▶ [Activity]
Every line below that holds "will" must be copied.

┄┄┄┄┄┄┄┄┄┄┄┄┄┄┄┄┄┄┄┄

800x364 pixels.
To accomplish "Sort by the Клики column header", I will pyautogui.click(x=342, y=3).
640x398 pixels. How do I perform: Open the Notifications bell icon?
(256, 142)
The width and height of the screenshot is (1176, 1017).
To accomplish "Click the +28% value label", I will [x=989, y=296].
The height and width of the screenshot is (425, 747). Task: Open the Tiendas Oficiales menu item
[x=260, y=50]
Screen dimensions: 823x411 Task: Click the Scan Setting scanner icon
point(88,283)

┄┄┄┄┄┄┄┄┄┄┄┄┄┄┄┄┄┄┄┄

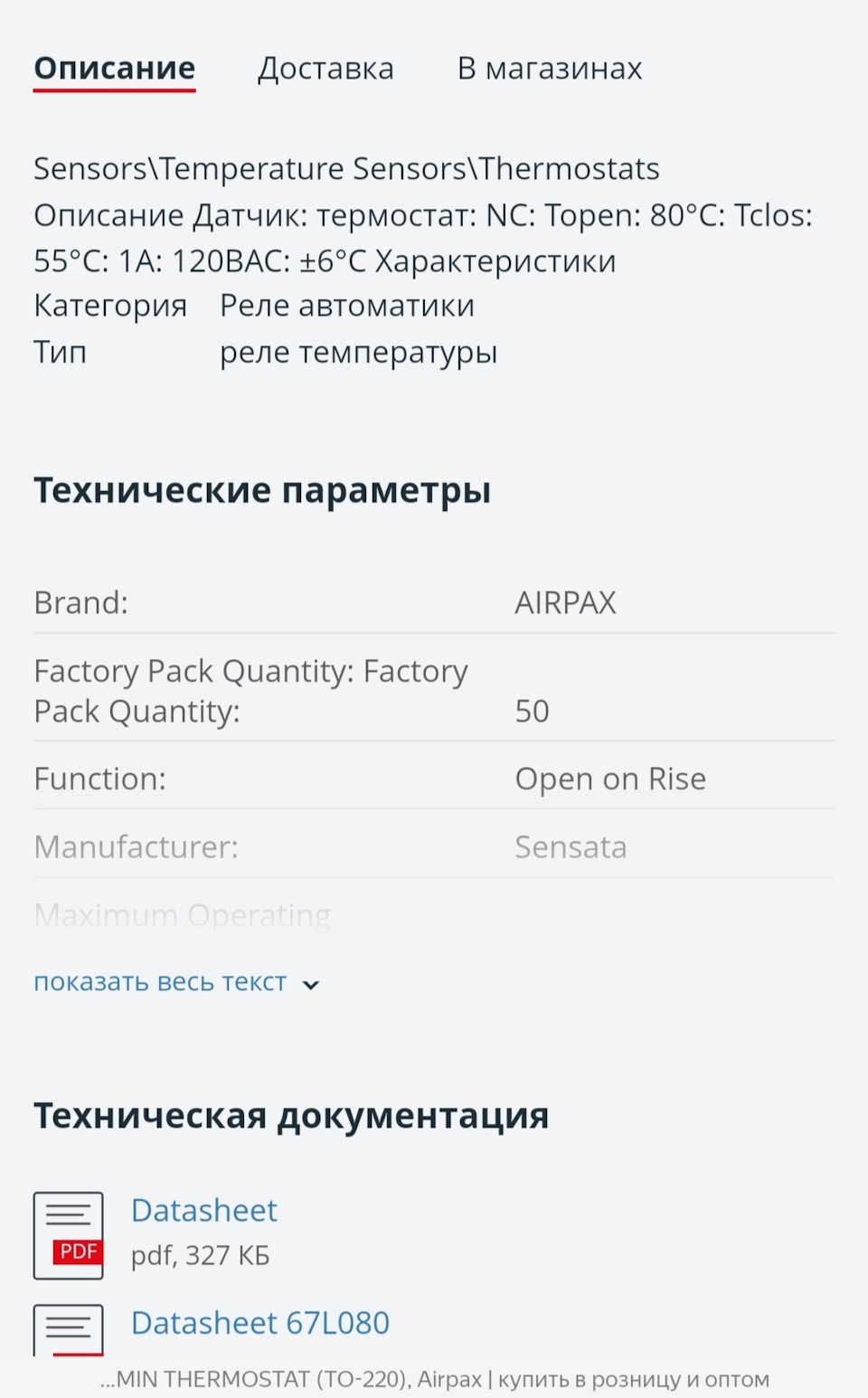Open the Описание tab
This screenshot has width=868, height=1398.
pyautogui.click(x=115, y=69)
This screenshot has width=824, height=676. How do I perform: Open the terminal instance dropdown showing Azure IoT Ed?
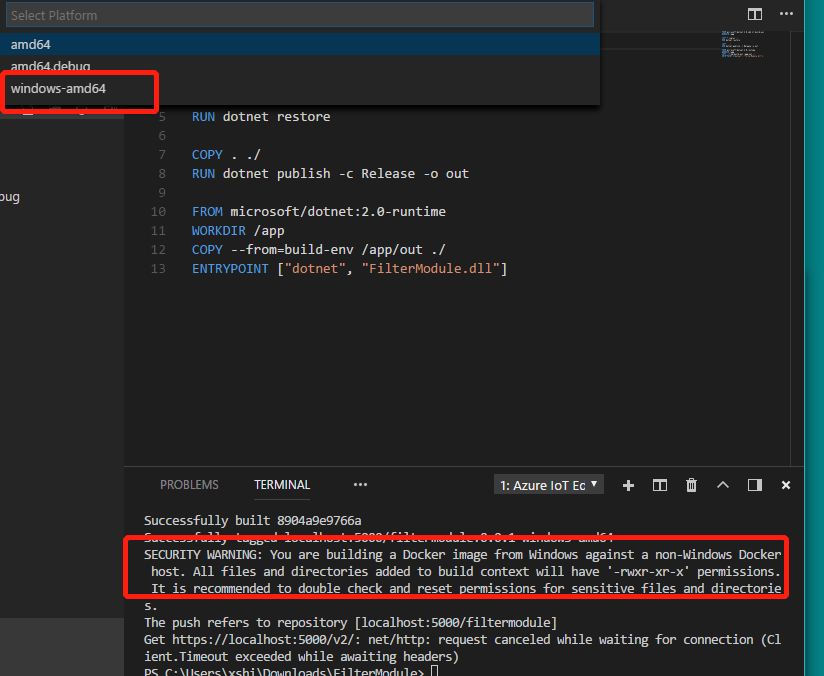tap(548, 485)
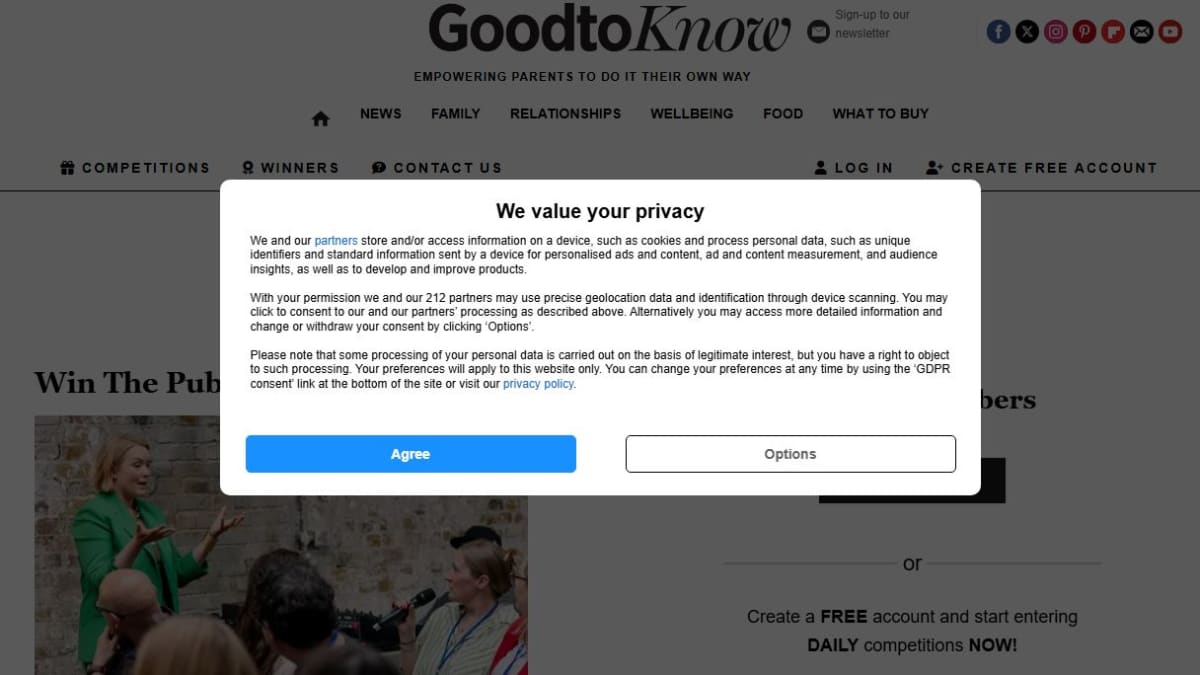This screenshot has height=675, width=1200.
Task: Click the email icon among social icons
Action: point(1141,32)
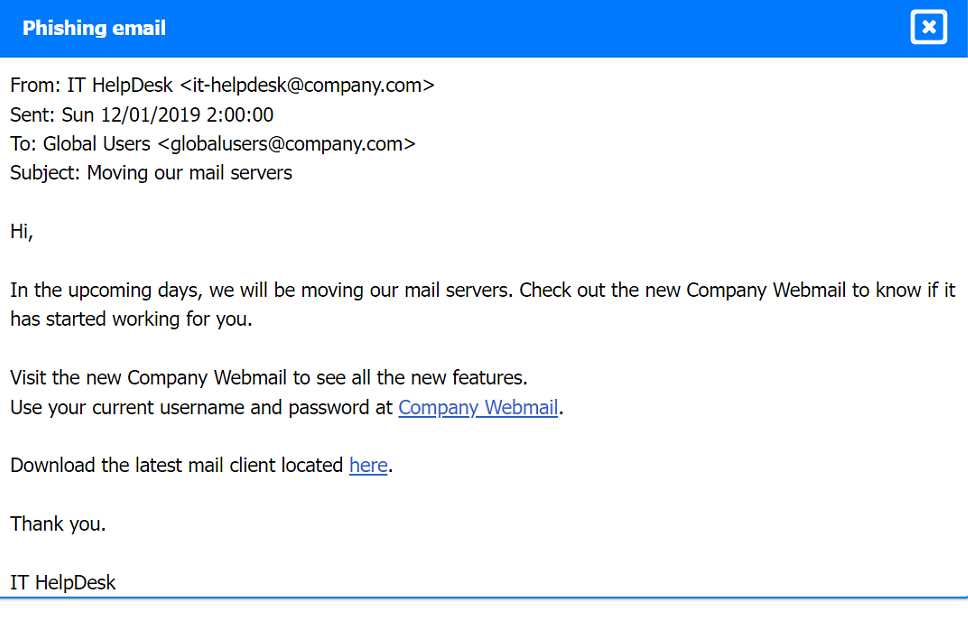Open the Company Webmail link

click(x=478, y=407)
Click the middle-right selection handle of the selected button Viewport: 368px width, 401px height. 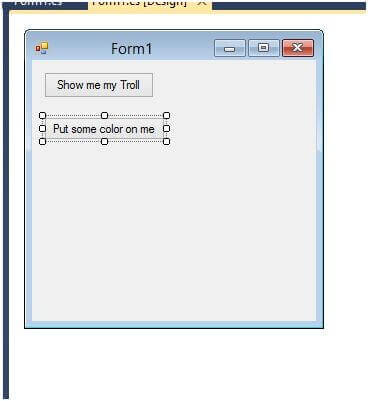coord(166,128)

┄┄┄┄┄┄┄┄┄┄┄┄┄┄┄┄┄┄┄┄

▶ [Response below]
To accomplish "Sort by the Клики column header", I will pyautogui.click(x=342, y=3).
To accomplish "Click the +28% value label", I will [x=989, y=296].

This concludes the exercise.